■ **Problem statement**
Each line of the material below with the word "Sort" is to be reported.

BEGIN Data for this exercise

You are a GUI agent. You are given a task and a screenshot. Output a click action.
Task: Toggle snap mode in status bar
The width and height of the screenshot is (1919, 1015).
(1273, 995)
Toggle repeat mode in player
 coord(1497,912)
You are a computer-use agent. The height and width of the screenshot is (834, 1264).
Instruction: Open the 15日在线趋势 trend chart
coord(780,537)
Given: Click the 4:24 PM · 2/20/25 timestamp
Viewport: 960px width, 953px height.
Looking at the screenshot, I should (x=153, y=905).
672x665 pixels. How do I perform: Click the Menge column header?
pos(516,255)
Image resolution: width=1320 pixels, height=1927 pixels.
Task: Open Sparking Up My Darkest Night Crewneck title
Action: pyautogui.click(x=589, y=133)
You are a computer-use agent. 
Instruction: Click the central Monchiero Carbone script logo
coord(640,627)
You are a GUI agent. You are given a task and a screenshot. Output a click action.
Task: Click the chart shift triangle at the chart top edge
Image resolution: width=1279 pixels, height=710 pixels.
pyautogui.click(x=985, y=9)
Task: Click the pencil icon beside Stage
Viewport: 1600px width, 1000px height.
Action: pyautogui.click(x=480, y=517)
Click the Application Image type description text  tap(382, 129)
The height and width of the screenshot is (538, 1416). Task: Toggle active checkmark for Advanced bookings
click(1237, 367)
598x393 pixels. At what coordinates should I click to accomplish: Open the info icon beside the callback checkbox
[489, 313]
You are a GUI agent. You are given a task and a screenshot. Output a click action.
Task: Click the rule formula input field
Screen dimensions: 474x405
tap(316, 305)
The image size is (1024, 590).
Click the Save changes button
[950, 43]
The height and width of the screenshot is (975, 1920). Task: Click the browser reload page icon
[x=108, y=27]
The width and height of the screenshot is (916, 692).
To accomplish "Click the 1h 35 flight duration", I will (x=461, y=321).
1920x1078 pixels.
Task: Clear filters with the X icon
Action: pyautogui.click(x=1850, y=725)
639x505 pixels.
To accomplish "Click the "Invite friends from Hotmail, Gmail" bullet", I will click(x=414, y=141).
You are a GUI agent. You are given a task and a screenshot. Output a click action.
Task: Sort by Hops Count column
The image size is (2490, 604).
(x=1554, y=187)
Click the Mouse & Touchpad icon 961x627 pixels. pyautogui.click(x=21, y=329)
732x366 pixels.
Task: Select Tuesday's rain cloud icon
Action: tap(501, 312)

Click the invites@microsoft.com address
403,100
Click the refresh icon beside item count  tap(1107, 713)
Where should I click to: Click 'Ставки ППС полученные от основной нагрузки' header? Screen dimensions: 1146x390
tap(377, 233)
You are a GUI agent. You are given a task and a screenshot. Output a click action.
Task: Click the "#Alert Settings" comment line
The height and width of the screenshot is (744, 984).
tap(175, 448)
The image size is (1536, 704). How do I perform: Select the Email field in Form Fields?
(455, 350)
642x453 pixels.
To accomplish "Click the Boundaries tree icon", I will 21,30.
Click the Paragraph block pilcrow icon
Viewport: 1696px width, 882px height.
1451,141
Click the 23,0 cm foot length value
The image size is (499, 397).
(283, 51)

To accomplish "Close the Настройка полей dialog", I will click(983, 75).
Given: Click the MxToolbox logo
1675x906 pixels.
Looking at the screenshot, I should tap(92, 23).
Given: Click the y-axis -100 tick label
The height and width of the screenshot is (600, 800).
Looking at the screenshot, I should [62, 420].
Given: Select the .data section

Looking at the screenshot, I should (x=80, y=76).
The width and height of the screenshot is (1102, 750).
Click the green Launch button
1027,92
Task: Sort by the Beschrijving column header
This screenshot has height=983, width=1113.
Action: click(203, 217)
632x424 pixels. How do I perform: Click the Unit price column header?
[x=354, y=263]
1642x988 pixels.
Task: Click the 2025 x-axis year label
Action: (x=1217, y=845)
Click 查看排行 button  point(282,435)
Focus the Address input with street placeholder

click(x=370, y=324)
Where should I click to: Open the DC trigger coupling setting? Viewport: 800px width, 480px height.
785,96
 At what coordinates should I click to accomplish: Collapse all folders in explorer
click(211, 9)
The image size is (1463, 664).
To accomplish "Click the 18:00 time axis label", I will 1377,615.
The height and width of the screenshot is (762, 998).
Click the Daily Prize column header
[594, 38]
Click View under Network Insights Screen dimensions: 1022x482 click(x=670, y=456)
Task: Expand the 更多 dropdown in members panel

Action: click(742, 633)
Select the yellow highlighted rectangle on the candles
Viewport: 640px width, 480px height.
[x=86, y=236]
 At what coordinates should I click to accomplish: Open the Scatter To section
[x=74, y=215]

END Data for this exercise

■ **Reply**
Task: Sort by Hops Count column
Task: Sort by the Beschrijving column header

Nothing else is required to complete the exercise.